◆ Information shown ◆

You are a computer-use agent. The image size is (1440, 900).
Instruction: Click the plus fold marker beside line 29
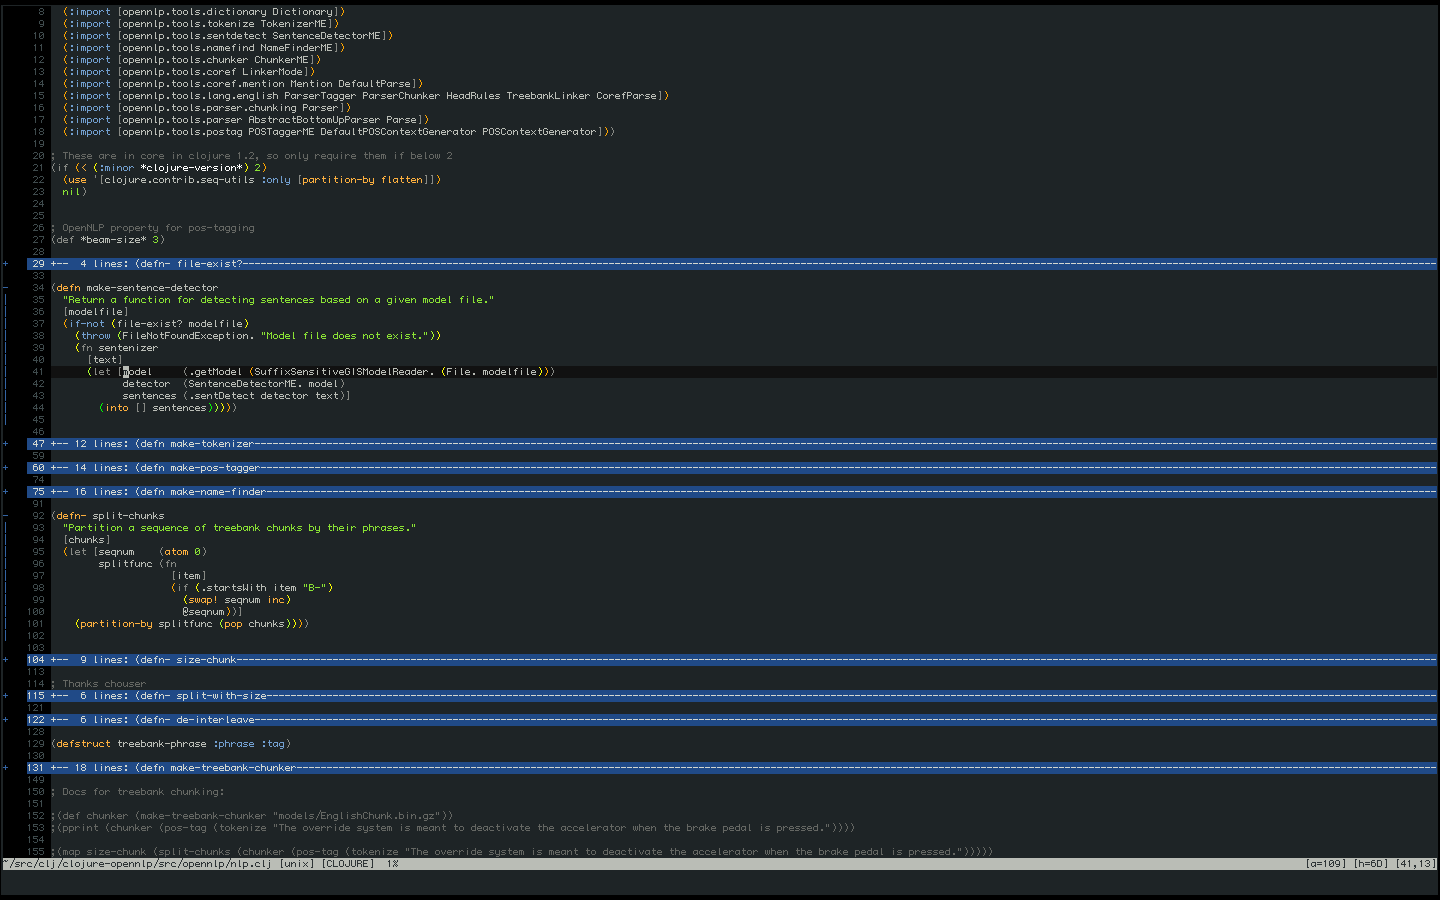tap(6, 264)
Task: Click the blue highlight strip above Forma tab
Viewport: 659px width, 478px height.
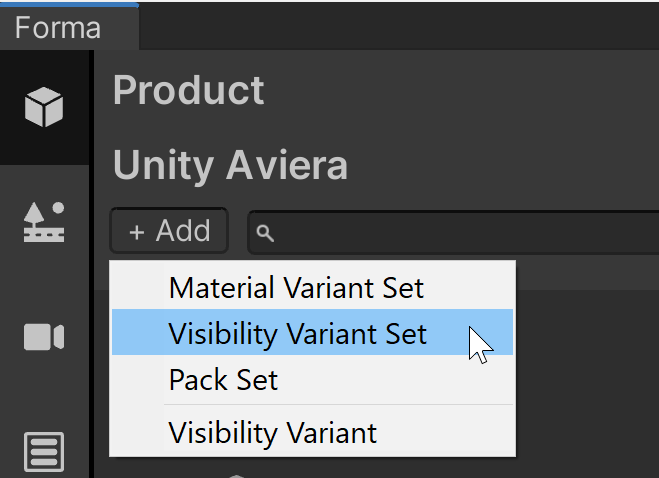Action: pos(69,3)
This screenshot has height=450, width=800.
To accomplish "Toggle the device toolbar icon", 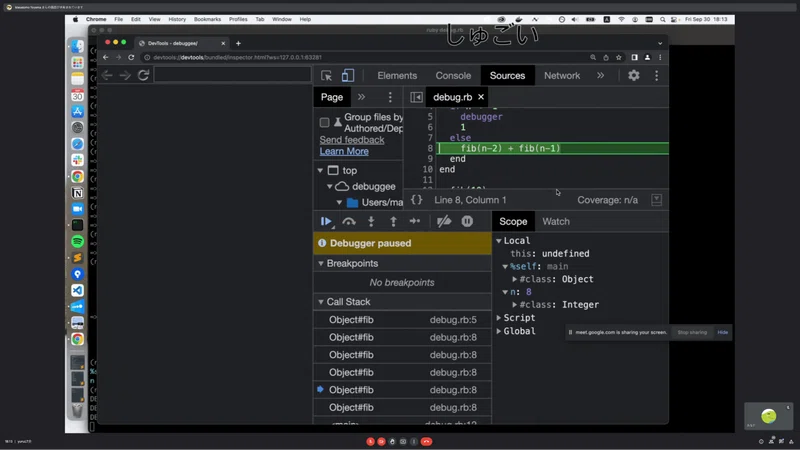I will (x=348, y=76).
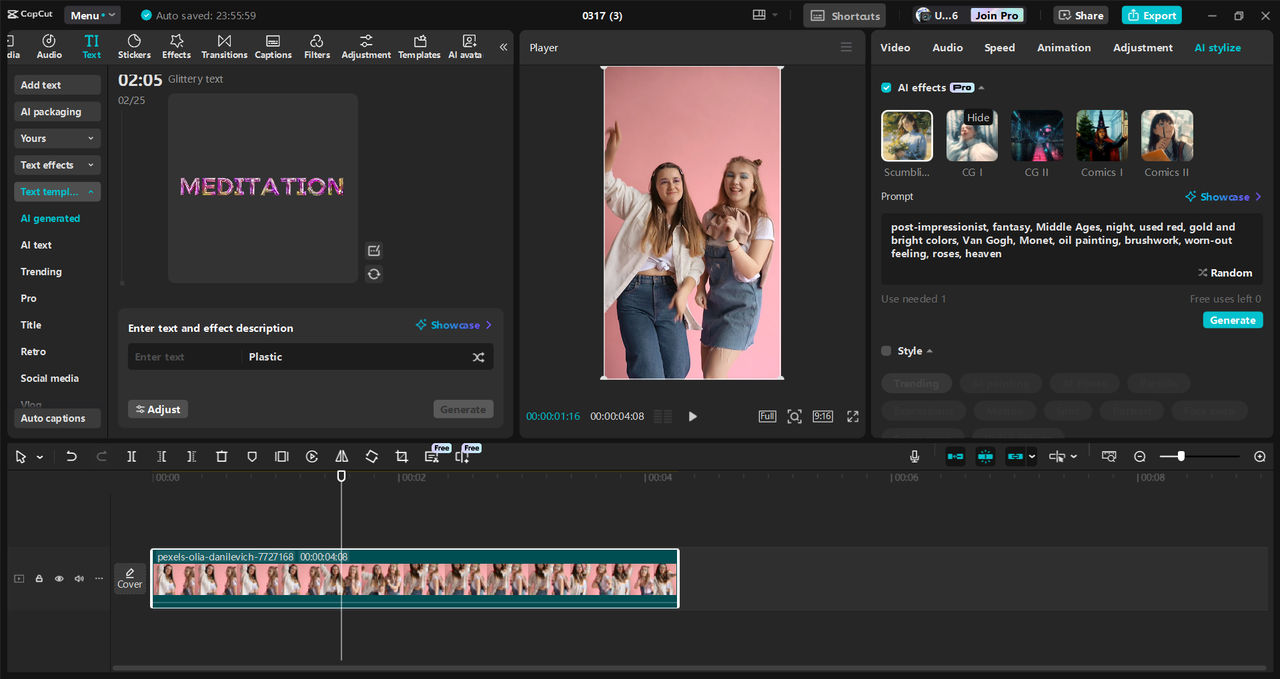Switch to the Speed tab
This screenshot has width=1280, height=679.
999,48
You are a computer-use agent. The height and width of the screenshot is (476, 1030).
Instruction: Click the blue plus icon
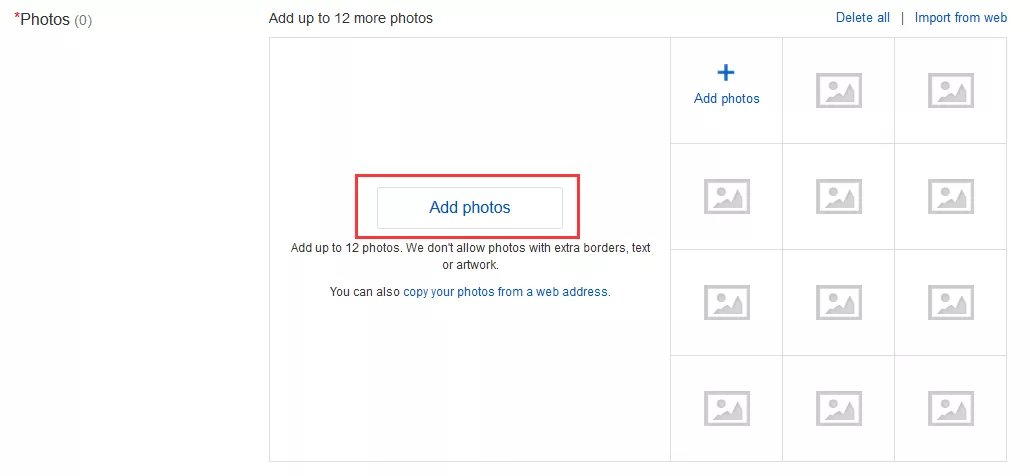(x=727, y=73)

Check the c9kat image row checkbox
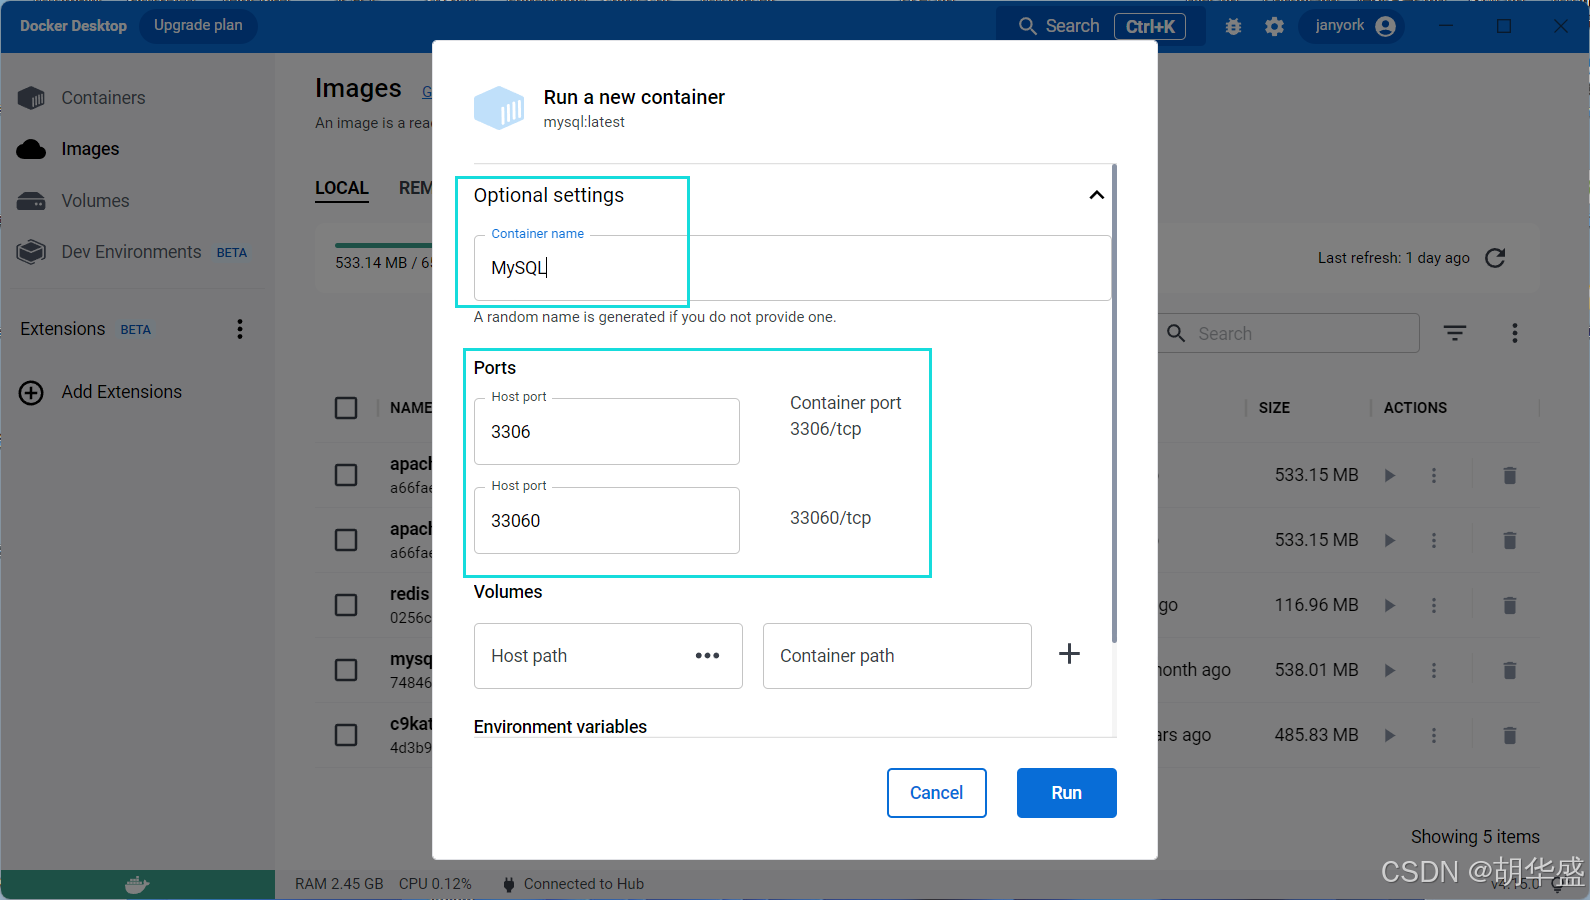[x=346, y=735]

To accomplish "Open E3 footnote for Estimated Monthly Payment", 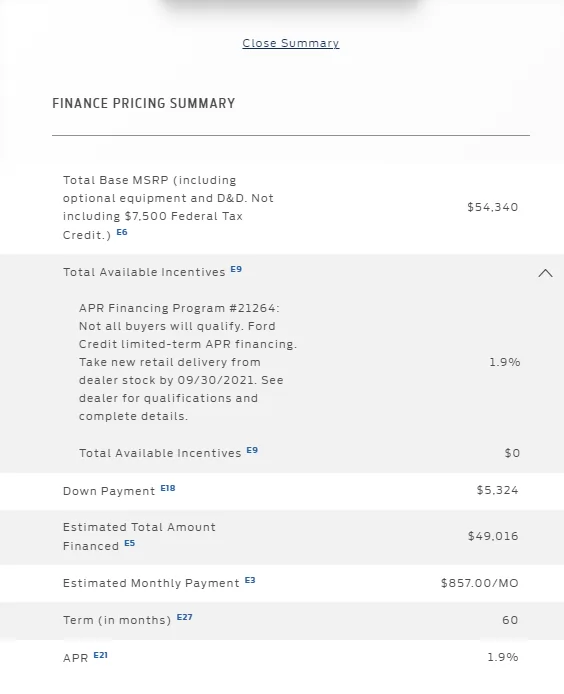I will tap(250, 580).
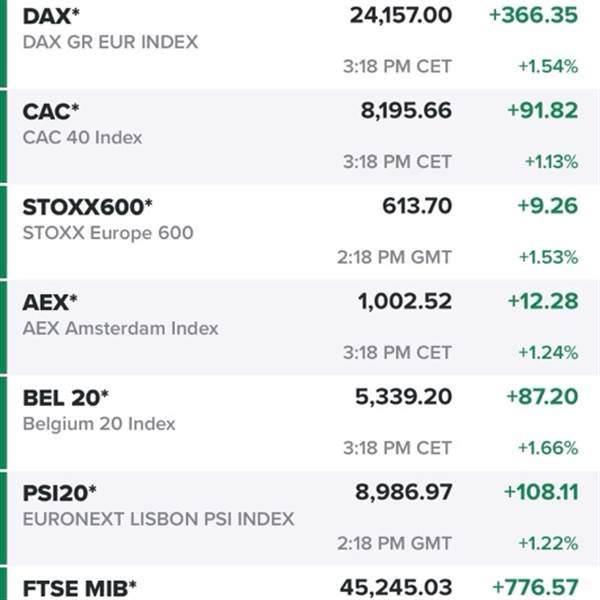Screen dimensions: 600x600
Task: Open the FTSE MIB ticker
Action: point(80,589)
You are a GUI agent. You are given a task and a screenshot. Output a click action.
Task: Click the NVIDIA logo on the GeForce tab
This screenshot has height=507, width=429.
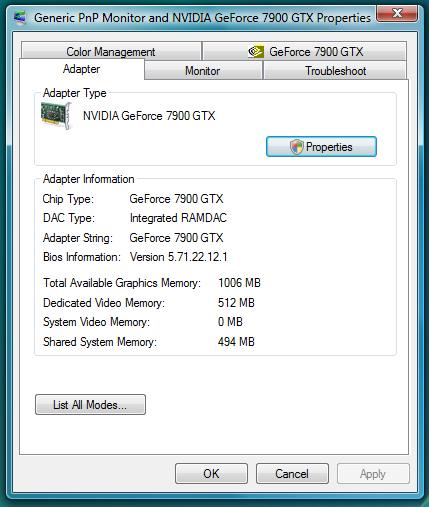tap(256, 52)
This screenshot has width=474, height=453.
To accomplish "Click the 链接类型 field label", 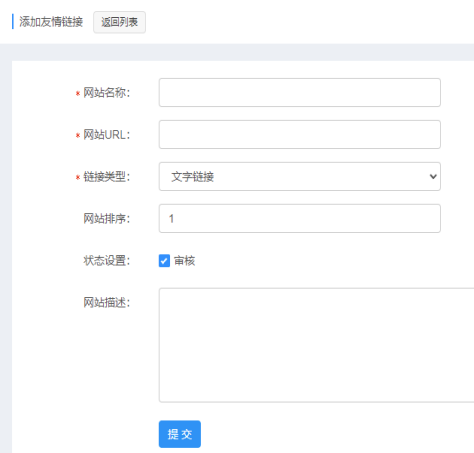I will click(x=106, y=177).
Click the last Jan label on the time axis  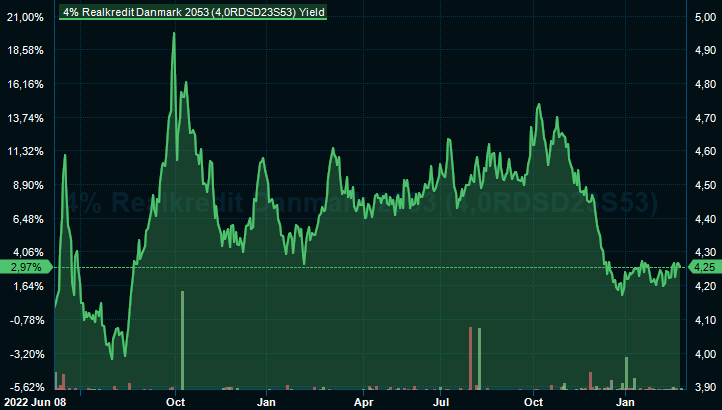click(627, 401)
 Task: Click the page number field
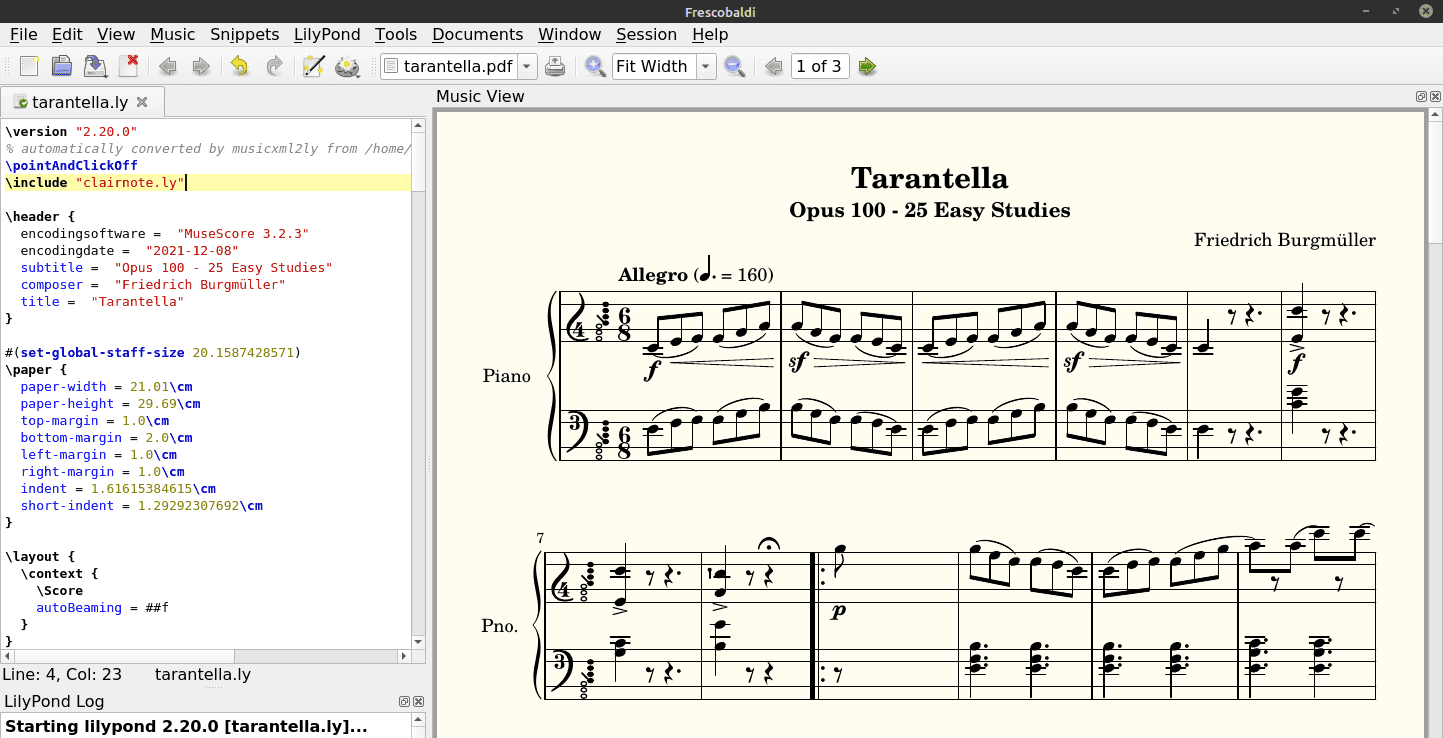tap(819, 66)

◆ Assigned task ◆
Please find the lines in the data that contain the word "computer" and copy them.

◆ Result for this task ◆
You are a computer-use agent. The image size is (1440, 900).
You are a computer-use agent. The height and width of the screenshot is (476, 1030).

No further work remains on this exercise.